Le Bolchévik nº 227 |
Mars 2019 |
Défense de la Corée du Nord et de la Chine contre l'impérialisme !
Levée des inculpations contre Benoît Quennedey !
Benoît Quennedey a été mis en examen fin novembre pour trahison et « intelligence avec une puissance étrangère » après quatre jours d’interrogatoire à la DGSI. Ses avocats ont déclaré qu’aucun document sensible n’a été produit à l’appui de l’accusation. Quennedey est maintenant interdit de sortie du territoire et suspendu de son poste d’administrateur au Sénat responsable « de l’Architecture, du Patrimoine et des Jardins », un placard où il avait été mis précisément à cause de son intérêt pour la Corée du Nord. Il risque 15 ans d’emprisonnement.

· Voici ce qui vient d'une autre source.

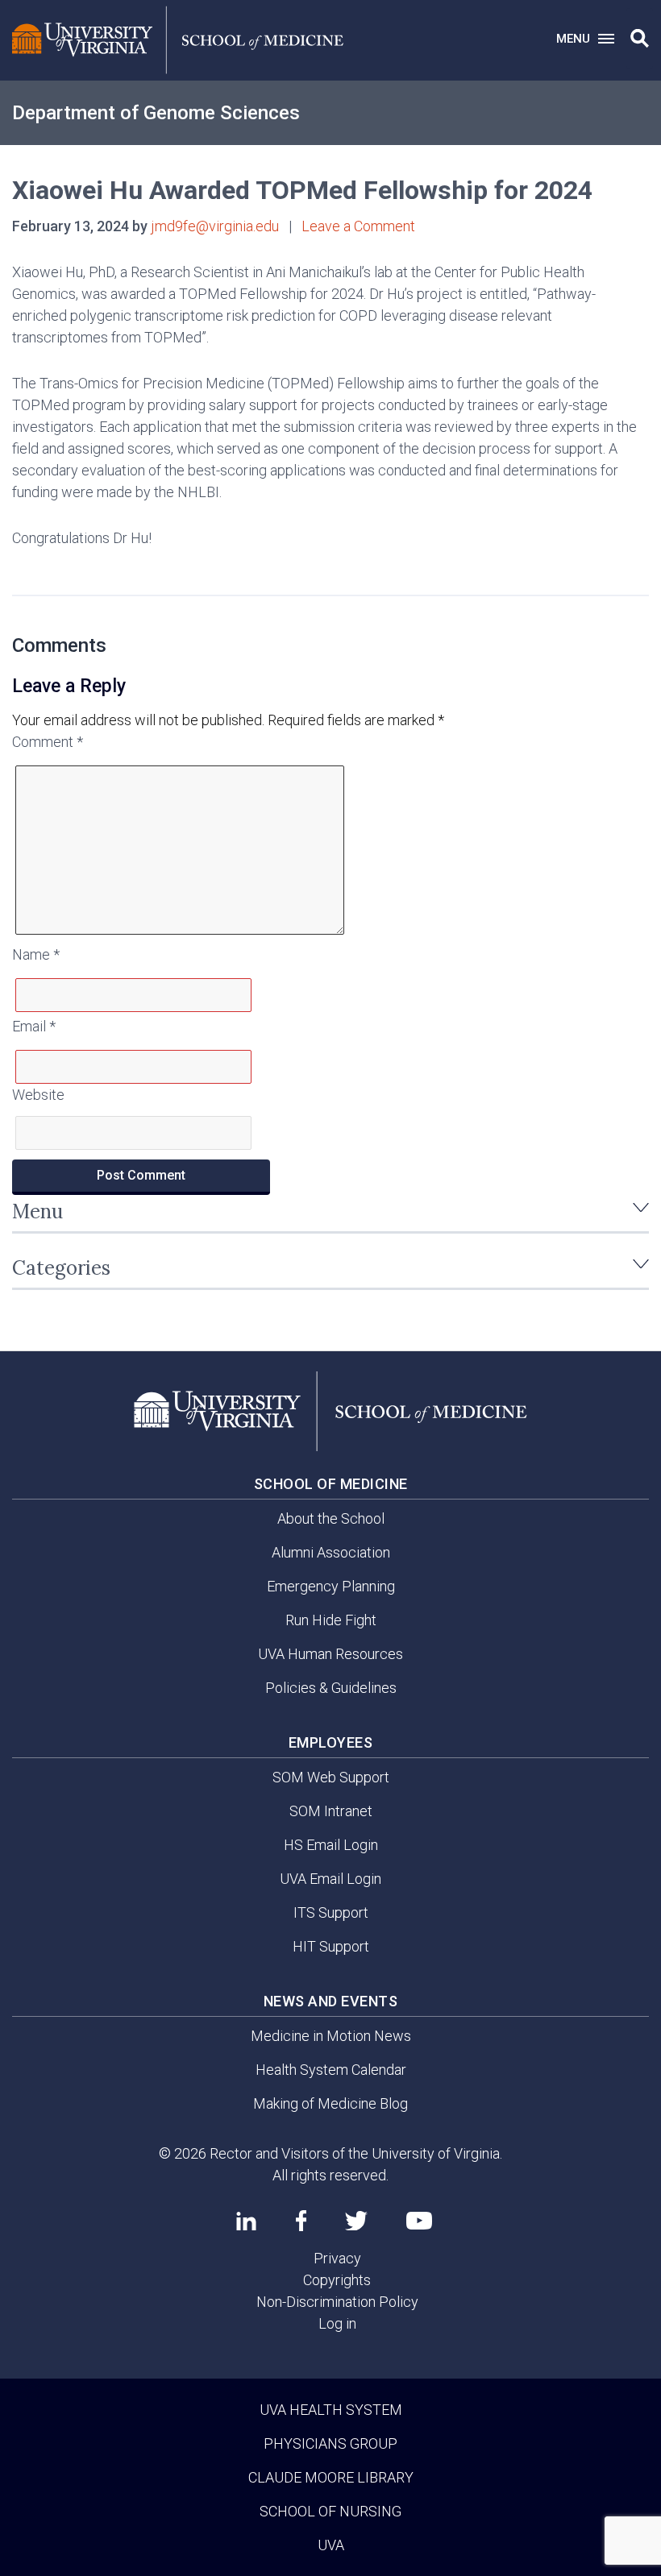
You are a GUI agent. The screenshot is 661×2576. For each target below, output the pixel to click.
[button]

Quennedey, ex-secrétaire national du Parti radical de gauche, préside l’Association d’amitié franco-coréenne (AAFC), dont le but est la « réunification pacifique et indépendante de la nation coréenne, conformément à son aspiration légitime et à l’intérêt de la sécurité et de la paix dans le monde ». Quennedey n’est certainement pas communiste. Il est clair qu’il défend la Corée du Nord contre l’agression impérialiste, mais il promeut en même temps de dangereuses illusions que l’impérialisme français pourrait faire contrepoids pacifiquement, à la gaulliste, face à ses homologues américain et japonais. La chasse aux sorcières dont il est actuellement victime montre à elle seule que c’est du délire.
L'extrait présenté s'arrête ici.